> _AVAILABLE RECORDS_
━━━━━━━━━━━━━━━━━━━━

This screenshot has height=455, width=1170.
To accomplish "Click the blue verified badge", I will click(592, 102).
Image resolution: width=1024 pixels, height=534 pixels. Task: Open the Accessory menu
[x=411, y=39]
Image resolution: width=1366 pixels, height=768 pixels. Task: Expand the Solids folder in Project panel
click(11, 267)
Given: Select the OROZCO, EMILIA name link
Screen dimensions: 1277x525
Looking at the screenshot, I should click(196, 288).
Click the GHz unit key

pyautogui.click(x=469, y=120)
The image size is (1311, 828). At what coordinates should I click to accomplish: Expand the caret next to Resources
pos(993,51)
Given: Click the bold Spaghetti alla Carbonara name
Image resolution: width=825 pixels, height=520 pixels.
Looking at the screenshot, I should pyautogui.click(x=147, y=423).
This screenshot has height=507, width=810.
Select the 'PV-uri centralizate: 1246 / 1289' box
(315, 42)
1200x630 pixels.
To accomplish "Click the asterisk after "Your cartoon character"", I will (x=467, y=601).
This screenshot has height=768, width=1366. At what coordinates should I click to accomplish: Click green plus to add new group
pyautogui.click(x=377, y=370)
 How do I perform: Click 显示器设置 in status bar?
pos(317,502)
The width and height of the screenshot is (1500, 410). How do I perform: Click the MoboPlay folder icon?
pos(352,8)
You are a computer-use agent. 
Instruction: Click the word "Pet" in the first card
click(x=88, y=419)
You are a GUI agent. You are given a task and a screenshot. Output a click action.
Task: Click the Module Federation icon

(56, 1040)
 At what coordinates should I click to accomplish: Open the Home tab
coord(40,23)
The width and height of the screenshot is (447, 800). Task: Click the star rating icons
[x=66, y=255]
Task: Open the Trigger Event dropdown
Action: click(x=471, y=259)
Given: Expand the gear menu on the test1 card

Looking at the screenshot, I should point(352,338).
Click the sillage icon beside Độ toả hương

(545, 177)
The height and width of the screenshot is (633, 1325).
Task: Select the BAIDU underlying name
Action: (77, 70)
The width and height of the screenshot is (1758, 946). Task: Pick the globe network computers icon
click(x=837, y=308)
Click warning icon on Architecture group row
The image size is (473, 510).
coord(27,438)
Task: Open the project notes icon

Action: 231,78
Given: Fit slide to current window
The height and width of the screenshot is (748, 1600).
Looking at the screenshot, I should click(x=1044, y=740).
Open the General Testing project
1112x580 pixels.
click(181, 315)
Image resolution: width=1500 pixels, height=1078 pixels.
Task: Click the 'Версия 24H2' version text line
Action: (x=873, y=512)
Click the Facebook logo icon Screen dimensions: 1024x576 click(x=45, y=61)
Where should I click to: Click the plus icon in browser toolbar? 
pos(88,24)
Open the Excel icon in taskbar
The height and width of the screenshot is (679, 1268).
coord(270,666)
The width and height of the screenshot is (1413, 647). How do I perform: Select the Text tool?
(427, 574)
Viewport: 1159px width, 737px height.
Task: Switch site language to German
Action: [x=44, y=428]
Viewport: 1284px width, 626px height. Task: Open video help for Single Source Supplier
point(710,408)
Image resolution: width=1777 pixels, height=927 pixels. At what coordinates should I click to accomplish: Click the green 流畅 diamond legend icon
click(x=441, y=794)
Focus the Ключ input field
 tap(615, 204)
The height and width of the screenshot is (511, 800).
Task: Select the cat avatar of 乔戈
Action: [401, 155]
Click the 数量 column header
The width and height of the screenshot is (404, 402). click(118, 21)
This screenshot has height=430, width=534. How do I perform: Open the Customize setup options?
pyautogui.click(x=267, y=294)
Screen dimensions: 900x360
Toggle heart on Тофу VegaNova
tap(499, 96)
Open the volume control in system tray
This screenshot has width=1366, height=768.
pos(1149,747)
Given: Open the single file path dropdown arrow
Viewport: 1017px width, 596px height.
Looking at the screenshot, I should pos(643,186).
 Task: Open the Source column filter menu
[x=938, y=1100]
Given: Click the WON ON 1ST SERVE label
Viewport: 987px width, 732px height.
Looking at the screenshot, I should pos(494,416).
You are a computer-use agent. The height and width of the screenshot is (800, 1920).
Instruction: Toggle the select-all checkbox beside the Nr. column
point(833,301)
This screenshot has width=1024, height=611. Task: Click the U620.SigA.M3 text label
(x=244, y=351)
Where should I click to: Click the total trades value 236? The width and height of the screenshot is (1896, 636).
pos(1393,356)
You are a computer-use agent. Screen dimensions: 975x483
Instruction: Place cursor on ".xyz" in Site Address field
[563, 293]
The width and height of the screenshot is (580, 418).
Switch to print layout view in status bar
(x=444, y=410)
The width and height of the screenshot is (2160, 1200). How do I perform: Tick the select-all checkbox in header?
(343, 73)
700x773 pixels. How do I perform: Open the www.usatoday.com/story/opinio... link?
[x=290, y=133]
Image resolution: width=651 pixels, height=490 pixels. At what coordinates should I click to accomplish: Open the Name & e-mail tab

━━━━━━━━━━━━━━━━━━━━

> _EXERCISE REQUIREMENTS_
Line by line, transcribe the data exactly.

> _PROBLEM SOLUTION_
This screenshot has height=455, width=1170.
To accomplish "Click the blue verified badge", I will click(592, 102).
Image resolution: width=1024 pixels, height=534 pixels. Task: Open the Accessory menu
[x=411, y=39]
Image resolution: width=1366 pixels, height=768 pixels. Task: Expand the Solids folder in Project panel
click(11, 267)
Given: Select the OROZCO, EMILIA name link
Screen dimensions: 1277x525
Looking at the screenshot, I should click(196, 288).
Click the GHz unit key

pyautogui.click(x=469, y=120)
The image size is (1311, 828). At what coordinates should I click to accomplish: Expand the caret next to Resources
pos(993,51)
Given: Click the bold Spaghetti alla Carbonara name
Image resolution: width=825 pixels, height=520 pixels.
Looking at the screenshot, I should pyautogui.click(x=147, y=423).
This screenshot has height=507, width=810.
Select the 'PV-uri centralizate: 1246 / 1289' box
(315, 42)
1200x630 pixels.
To accomplish "Click the asterisk after "Your cartoon character"", I will (x=467, y=601).
This screenshot has height=768, width=1366. At what coordinates should I click to accomplish: Click green plus to add new group
pyautogui.click(x=377, y=370)
 How do I perform: Click 显示器设置 in status bar?
pos(317,502)
The width and height of the screenshot is (1500, 410). How do I perform: Click the MoboPlay folder icon?
pos(352,8)
You are a computer-use agent. 
Instruction: Click the word "Pet" in the first card
click(x=88, y=419)
You are a GUI agent. You are given a task and a screenshot. Output a click action.
Task: Click the Module Federation icon

(56, 1040)
 At what coordinates should I click to accomplish: Open the Home tab
coord(40,23)
The width and height of the screenshot is (447, 800). Task: Click the star rating icons
[x=66, y=255]
Task: Open the Trigger Event dropdown
Action: click(x=471, y=259)
Given: Expand the gear menu on the test1 card

Looking at the screenshot, I should point(352,338).
Click the sillage icon beside Độ toả hương

(545, 177)
The height and width of the screenshot is (633, 1325).
Task: Select the BAIDU underlying name
Action: (77, 70)
The width and height of the screenshot is (1758, 946). Task: Pick the globe network computers icon
click(x=837, y=308)
Click warning icon on Architecture group row
The image size is (473, 510).
coord(27,438)
Task: Open the project notes icon

Action: 231,78
Given: Fit slide to current window
The height and width of the screenshot is (748, 1600).
Looking at the screenshot, I should click(x=1044, y=740).
Open the General Testing project
1112x580 pixels.
click(181, 315)
Image resolution: width=1500 pixels, height=1078 pixels.
Task: Click the 'Версия 24H2' version text line
Action: (x=873, y=512)
Click the Facebook logo icon Screen dimensions: 1024x576 click(x=45, y=61)
Where should I click to: Click the plus icon in browser toolbar? 
pos(88,24)
Open the Excel icon in taskbar
The height and width of the screenshot is (679, 1268).
coord(270,666)
The width and height of the screenshot is (1413, 647). How do I perform: Select the Text tool?
(427, 574)
Viewport: 1159px width, 737px height.
Task: Switch site language to German
Action: [x=44, y=428]
Viewport: 1284px width, 626px height. Task: Open video help for Single Source Supplier
point(710,408)
Image resolution: width=1777 pixels, height=927 pixels. At what coordinates should I click to accomplish: Click the green 流畅 diamond legend icon
click(x=441, y=794)
Focus the Ключ input field
 tap(615, 204)
The height and width of the screenshot is (511, 800).
Task: Select the cat avatar of 乔戈
Action: [401, 155]
Click the 数量 column header
The width and height of the screenshot is (404, 402). click(118, 21)
This screenshot has height=430, width=534. How do I perform: Open the Customize setup options?
pyautogui.click(x=267, y=294)
Screen dimensions: 900x360
Toggle heart on Тофу VegaNova
tap(499, 96)
Open the volume control in system tray
This screenshot has width=1366, height=768.
pos(1149,747)
Given: Open the single file path dropdown arrow
Viewport: 1017px width, 596px height.
Looking at the screenshot, I should pos(643,186).
 Task: Open the Source column filter menu
[x=938, y=1100]
Given: Click the WON ON 1ST SERVE label
Viewport: 987px width, 732px height.
Looking at the screenshot, I should pos(494,416).
You are a computer-use agent. The height and width of the screenshot is (800, 1920).
Instruction: Toggle the select-all checkbox beside the Nr. column
point(833,301)
This screenshot has width=1024, height=611. Task: Click the U620.SigA.M3 text label
(x=244, y=351)
Where should I click to: Click the total trades value 236? The width and height of the screenshot is (1896, 636).
pos(1393,356)
You are a computer-use agent. Screen dimensions: 975x483
Instruction: Place cursor on ".xyz" in Site Address field
[563, 293]
The width and height of the screenshot is (580, 418).
Switch to print layout view in status bar
(x=444, y=410)
The width and height of the screenshot is (2160, 1200). How do I perform: Tick the select-all checkbox in header?
(343, 73)
700x773 pixels. How do I perform: Open the www.usatoday.com/story/opinio... link?
[x=290, y=133]
Image resolution: width=651 pixels, height=490 pixels. At what coordinates should I click to accomplish: Open the Name & e-mail tab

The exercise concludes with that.